-- Requirements --
1 – From the FreeBSD boot menu thread, copy the stretch from "# FreeBSD version" through "(Feb 16, 2020)".
2 – Answer these questions using the FreeBSD boot menu thread:
(a) On what date did balanga post the question?
(b) In Option 1, which file and line hold the "Welcome to FreeBSD" message?
(c) In Option 3, what setting gets added to /boot/loader.conf?

# FreeBSD version on Boot Menu



## balanga (Feb 15, 2020)

Is it possible to include FreeBSD's version on the Boot Menu?


----------



## T-Daemon (Feb 16, 2020)

Option 1:
You can modify the "Welcome to FreeBSD" message in the boot menu frame in /boot/lua/drawer.lua, line 202, to print for example "Welcome to FreeBSD 12.1-RELEASE-p2".

Option 2:
You can display the version above the boot menu, in the "brand" section, for that modify in /boot/lua/drawer.lua the `freebsd_brand` section, line 280. To determine the position of the message above the boot menu you need to add empty lines and spaces.

Option 3:
You can create a custom logo next to the boot menu. Copy one of the /boot/lua/logo-*.lua files as draft, rename it, ex logo-custom.lua, modify text (here also you need to add empty lines and spaces to  determine the position of the message), *[EDIT*: Change line `drawer.addLogo("...."), {` to `drawer.addLogo("custom"), {` *]*, add `loader_logo="custom"` in /boot/loader.conf.

-- Extracted records --

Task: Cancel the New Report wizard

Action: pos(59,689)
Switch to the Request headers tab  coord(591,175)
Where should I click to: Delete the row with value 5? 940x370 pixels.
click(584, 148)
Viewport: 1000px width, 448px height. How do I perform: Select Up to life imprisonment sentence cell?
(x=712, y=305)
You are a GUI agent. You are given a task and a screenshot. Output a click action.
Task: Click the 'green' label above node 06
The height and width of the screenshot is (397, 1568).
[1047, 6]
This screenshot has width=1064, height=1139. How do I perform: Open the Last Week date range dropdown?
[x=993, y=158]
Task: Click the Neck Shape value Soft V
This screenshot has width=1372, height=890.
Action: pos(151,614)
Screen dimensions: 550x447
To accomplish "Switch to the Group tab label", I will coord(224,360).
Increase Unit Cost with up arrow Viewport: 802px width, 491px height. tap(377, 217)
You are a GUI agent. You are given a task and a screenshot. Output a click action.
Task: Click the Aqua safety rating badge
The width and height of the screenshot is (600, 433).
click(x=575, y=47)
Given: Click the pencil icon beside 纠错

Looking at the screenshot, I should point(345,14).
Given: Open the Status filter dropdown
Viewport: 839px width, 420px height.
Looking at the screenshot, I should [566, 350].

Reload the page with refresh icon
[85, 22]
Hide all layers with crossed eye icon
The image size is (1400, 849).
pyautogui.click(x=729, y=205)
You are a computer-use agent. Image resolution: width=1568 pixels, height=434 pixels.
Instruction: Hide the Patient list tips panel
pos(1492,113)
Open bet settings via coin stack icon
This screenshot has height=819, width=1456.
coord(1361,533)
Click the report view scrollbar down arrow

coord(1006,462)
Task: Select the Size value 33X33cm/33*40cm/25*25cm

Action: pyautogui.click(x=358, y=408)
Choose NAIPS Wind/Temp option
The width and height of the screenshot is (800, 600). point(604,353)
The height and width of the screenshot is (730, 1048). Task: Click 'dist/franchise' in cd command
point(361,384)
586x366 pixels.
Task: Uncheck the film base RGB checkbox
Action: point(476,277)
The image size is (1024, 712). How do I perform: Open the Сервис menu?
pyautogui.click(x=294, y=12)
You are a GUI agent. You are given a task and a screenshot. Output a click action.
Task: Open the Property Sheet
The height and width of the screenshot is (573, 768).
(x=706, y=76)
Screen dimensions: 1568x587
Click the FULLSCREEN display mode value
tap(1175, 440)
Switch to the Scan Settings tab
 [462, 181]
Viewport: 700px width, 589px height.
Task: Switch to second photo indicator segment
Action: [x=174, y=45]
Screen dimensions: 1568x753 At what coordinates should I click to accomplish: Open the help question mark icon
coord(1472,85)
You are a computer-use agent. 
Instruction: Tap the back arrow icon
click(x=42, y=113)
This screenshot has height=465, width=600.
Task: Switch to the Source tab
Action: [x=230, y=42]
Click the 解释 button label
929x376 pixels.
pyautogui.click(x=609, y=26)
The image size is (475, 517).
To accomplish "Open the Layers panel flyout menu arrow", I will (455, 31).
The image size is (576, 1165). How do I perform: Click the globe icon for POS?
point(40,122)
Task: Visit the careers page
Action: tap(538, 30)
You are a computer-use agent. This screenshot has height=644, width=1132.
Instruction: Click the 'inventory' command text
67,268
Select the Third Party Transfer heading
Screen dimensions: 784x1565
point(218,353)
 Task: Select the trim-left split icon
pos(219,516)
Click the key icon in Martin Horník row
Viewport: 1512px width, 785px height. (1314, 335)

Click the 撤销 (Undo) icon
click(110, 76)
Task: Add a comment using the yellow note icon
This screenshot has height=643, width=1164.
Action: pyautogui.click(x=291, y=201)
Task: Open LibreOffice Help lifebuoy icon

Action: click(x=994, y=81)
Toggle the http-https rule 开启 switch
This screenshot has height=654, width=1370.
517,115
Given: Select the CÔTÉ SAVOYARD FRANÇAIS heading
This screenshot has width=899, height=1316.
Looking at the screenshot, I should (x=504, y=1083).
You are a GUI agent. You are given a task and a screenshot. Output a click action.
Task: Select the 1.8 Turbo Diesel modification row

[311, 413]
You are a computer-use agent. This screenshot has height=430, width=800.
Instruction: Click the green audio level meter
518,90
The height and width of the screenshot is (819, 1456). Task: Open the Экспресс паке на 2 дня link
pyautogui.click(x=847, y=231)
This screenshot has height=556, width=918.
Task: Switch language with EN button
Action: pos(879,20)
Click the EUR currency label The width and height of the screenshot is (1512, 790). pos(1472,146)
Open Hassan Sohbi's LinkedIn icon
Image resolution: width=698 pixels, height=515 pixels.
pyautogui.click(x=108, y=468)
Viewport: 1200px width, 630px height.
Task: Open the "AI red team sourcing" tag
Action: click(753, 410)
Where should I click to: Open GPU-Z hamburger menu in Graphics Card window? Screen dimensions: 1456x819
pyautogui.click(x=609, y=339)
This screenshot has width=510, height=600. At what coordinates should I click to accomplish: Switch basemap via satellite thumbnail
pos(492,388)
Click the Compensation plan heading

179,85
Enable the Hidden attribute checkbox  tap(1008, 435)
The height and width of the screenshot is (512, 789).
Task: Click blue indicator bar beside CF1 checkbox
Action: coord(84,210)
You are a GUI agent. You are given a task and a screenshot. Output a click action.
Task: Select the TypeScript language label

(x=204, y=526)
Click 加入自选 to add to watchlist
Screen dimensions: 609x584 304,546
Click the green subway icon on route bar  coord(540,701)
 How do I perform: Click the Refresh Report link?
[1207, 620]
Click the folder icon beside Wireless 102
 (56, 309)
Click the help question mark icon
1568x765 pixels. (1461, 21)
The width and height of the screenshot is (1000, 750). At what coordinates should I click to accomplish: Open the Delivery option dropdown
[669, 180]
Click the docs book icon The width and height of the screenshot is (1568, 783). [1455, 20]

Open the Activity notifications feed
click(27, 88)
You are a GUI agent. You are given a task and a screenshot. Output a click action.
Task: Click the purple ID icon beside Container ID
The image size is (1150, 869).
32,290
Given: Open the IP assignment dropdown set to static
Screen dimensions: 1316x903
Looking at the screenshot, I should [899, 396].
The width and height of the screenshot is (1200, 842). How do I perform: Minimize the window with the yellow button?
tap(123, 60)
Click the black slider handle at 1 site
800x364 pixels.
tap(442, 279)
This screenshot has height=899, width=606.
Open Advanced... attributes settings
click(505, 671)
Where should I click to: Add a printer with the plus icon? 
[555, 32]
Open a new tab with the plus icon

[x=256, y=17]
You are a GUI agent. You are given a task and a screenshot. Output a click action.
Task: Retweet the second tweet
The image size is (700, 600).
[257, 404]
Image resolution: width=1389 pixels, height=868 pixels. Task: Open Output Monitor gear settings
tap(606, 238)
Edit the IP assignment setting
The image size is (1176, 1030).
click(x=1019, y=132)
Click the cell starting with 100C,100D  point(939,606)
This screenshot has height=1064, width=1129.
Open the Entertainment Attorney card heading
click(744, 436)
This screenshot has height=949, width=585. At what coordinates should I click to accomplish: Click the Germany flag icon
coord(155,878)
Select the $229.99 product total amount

-- Solved problems --
1 –
# FreeBSD version on Boot Menu



## balanga (Feb 15, 2020)

Is it possible to include FreeBSD's version on the Boot Menu?


----------



## T-Daemon (Feb 16, 2020)

2 –
(a) Feb 15, 2020
(b) /boot/lua/drawer.lua, line 202
(c) loader_logo="custom"